++++ Selected text
Cthulhu Australis, Volume One, by David Conyers

Book Review by Jeff Edwards

Have you read this book?

Somebody should warn the South Australian Tourism Commission about native son David Conyers and the subversive chapbooks he's releasing through a U.K. publisher. In harsh contrast to the commission's enticements of "serene landscapes, lively villages, and lush farmlands," Citizen Conyers depicts a far less appealing place in Cthulhu Australis, Volume One: a land of diseased trees, shuttered stone houses, and overgrown cemeteries. It's enough to ruin the tourist trade.

The short collection begins with "From the Sick Trees," in which a young woman named Melanie suffers from recurring nightmares of an unseen monster. As the sun rises, though, Mel's troubles don't fade away; they just change shape. Each day finds her working long hours at a "greasy pizza restaurant," enduring frequent phone calls from her nagging mother and fending off the sexual advances of her selfish boyfriend. According to Mel's psychologist, the creature in her dreams is only a "projection," but when Mel stumbles upon the site of a traumatic childhood incident, she uncovers disturbing links between her nightmares and reality. A blend of modern angst and supernatural terror, the tale is ripe for analysis: Is the monster a manifestation of Mel's suppressed rage, or is a "tormented ghost" really using Mel as a medium to hunt and kill?

Next, libido wilts and horror grows in "Five Sisters." Brian, an American backpacking through Australia, can't believe his luck: He's met a girl who promises to fulfill his every fantasy if he'll follow her to an isolated spot in the hills and submit himself to one little test. But the price of this rendezvous turns out to be higher than Brian could have imagined. Although it's the slightest story in the book, "Five Sisters" is layered with meaning and can be read either as a straightforward Mythos tale or a cautionary allegory about the dangers of reckless behavior and sexually transmitted diseases.
++++++++
++++ Extracted information
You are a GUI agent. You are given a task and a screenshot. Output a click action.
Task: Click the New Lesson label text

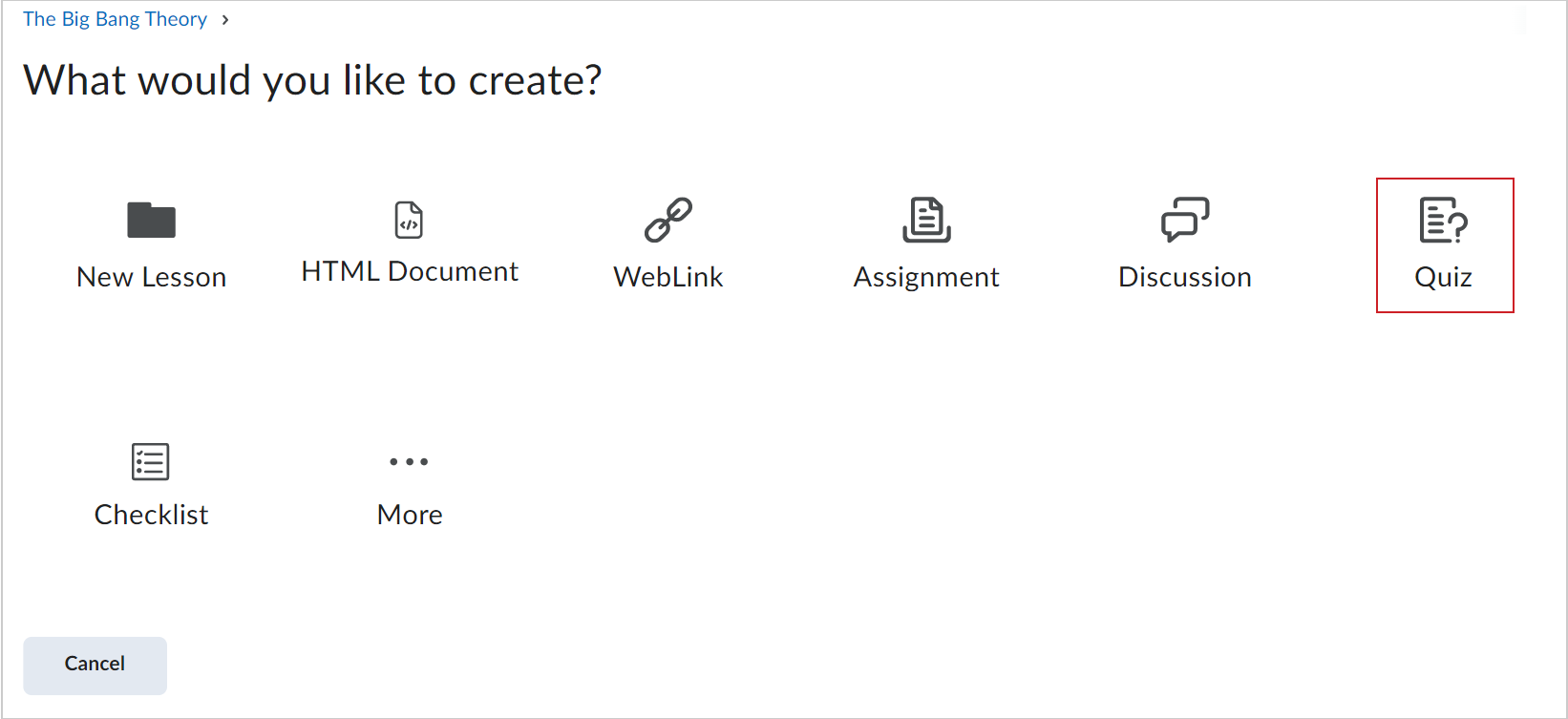coord(151,277)
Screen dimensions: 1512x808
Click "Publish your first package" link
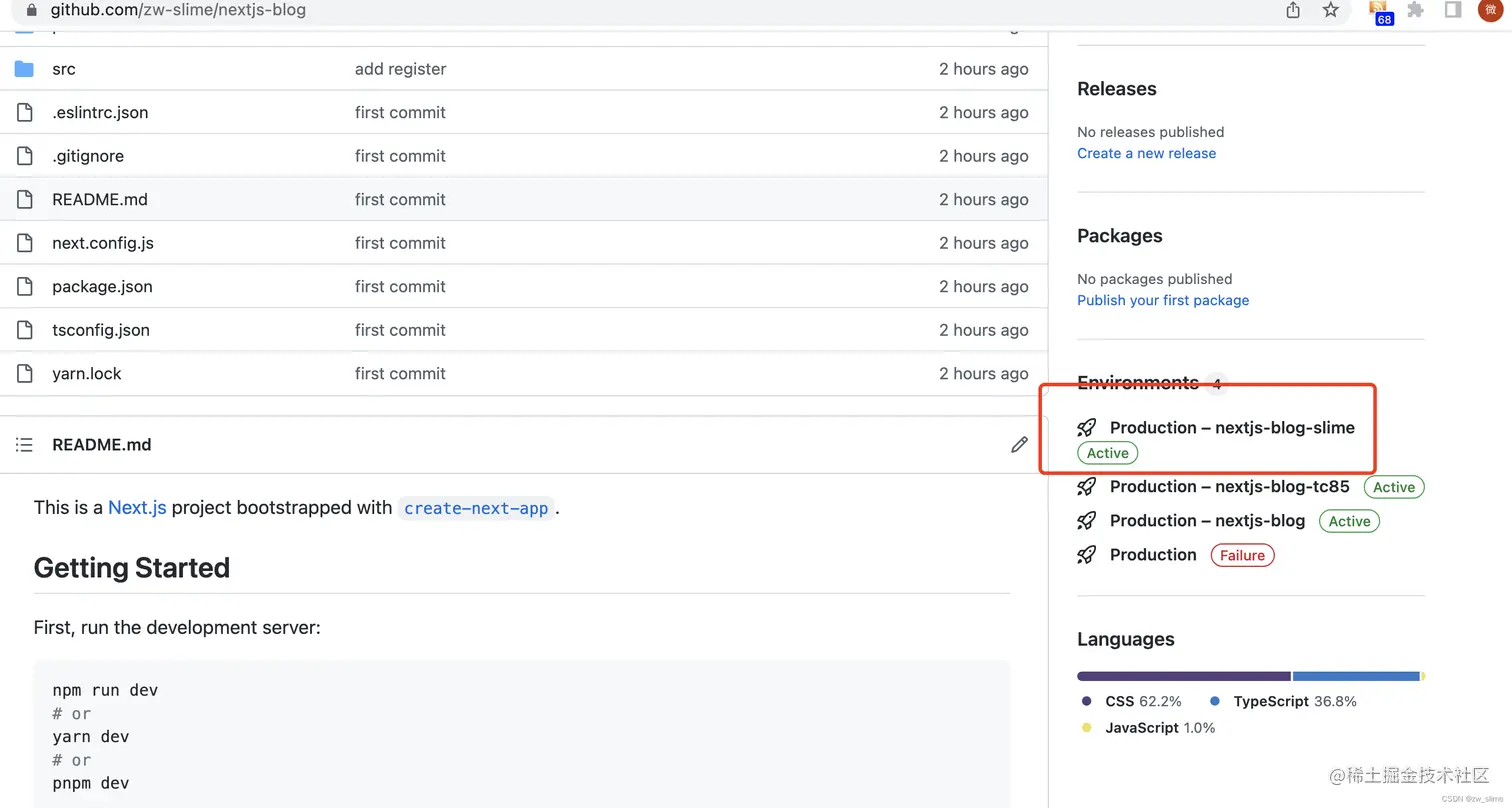[1163, 300]
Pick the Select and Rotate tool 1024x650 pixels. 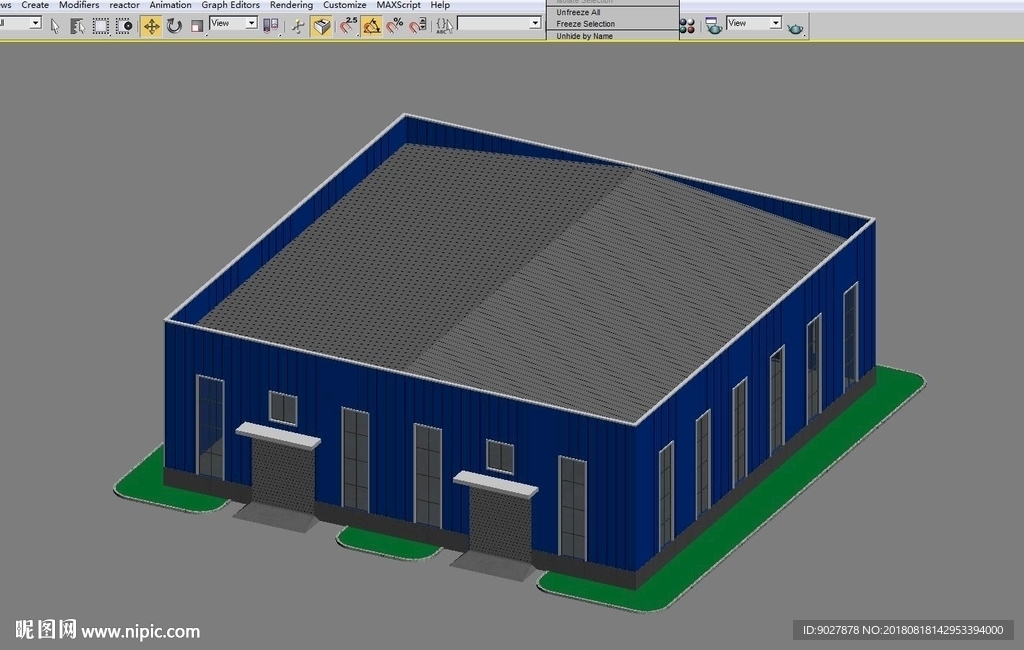pyautogui.click(x=174, y=26)
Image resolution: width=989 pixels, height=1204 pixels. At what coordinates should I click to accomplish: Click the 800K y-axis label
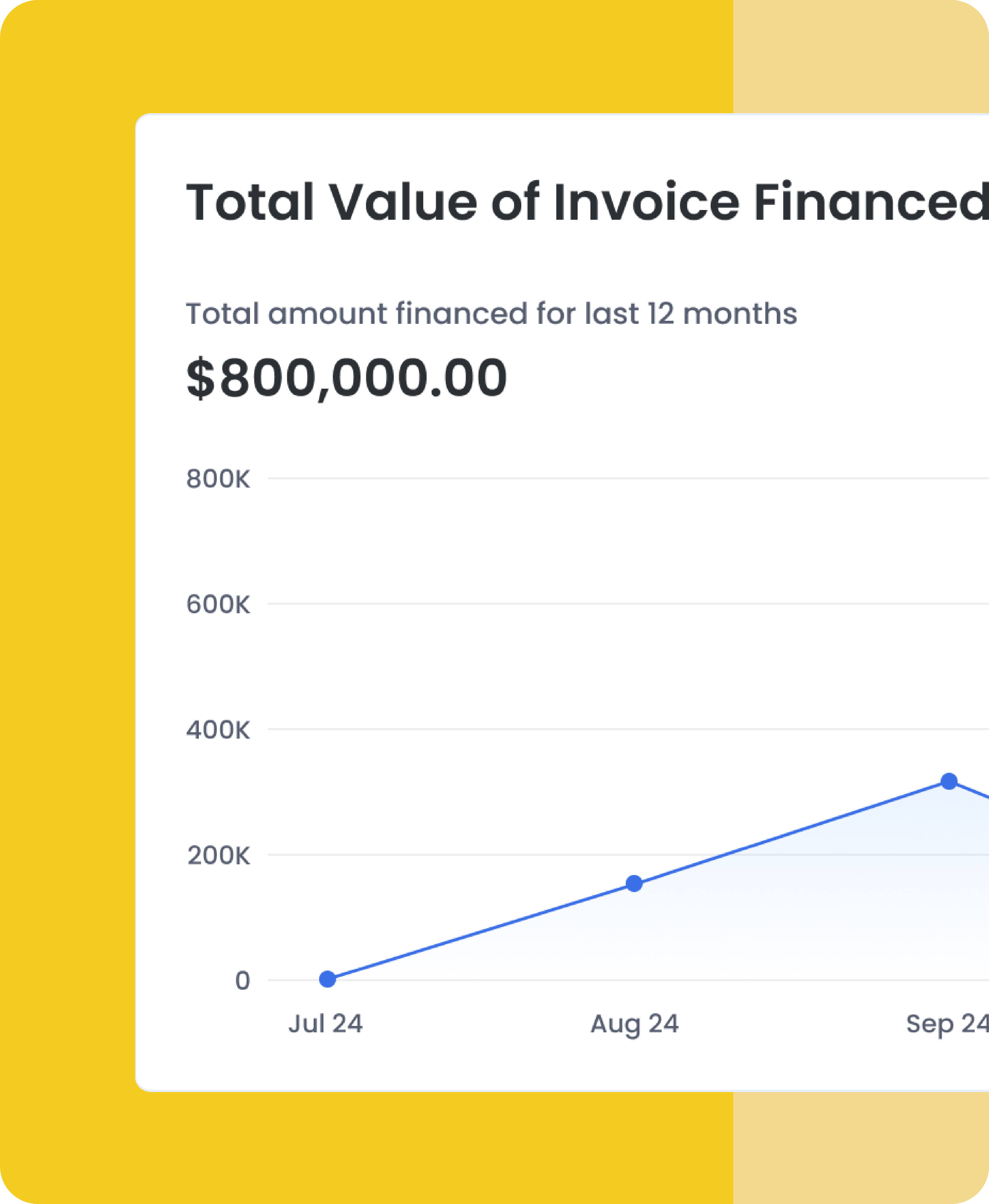(218, 479)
++++++++
_Work item A_: In the book review above, rewrite the paragraph that begins "Next, libido wilts and horror grows" as a short bulleted list, keeping its main facts.
_Work item B_: Carry on the review of Cthulhu Australis, Volume One with a new paragraph that picks up after its last sentence.

_Answer box A_:
- "Five Sisters" is the next story in the collection.
- Brian, an American backpacking through Australia, meets a girl who promises to fulfill his every fantasy if he follows her to an isolated spot in the hills and submits to one little test.
- The rendezvous costs him far more than he could have imagined.
- It is the slightest story in the book, but it is layered with meaning.
- It can be read as a straightforward Mythos tale or as a cautionary allegory about reckless behavior and sexually transmitted diseases.

_Answer box B_:
For the collection's finale, Conyers dispenses with symbolism and delivers a plot-driven thriller called "Solvent Hunger." In the story, Constable Kelly Brookes tracks a ritualistic serial killer on the "far side of Australia." Despite the city detectives who dismiss her from the crime scene and the Aboriginal youths who order her not to interfere, Brookes is determined to solve the case. She soon regrets her tenacity. Conyers fills the piece with gritty details, dropping us into the middle of the desert where an approaching vehicle is announced by its dust trail "dirtying the horizon," and characters drip with sweat moments after leaving the comfort of air conditioning. Later, the author skillfully builds dread by having Brookes smell "an odour vaguely similar to sickly-sweet scents that often brewed in public rubbish dumps" before she sees the ravenous monster, "that nightmarish creature, that festering shambler."

Within the chapbook, David Conyers notes the inherent fearlessness of most Australians, and apparently he's on a mission to undermine that fortitude by reintroducing fear to his countrymen. Conyers' efforts continue in "Cthulhu Australis, Volume Two," now available from Rainfall Books.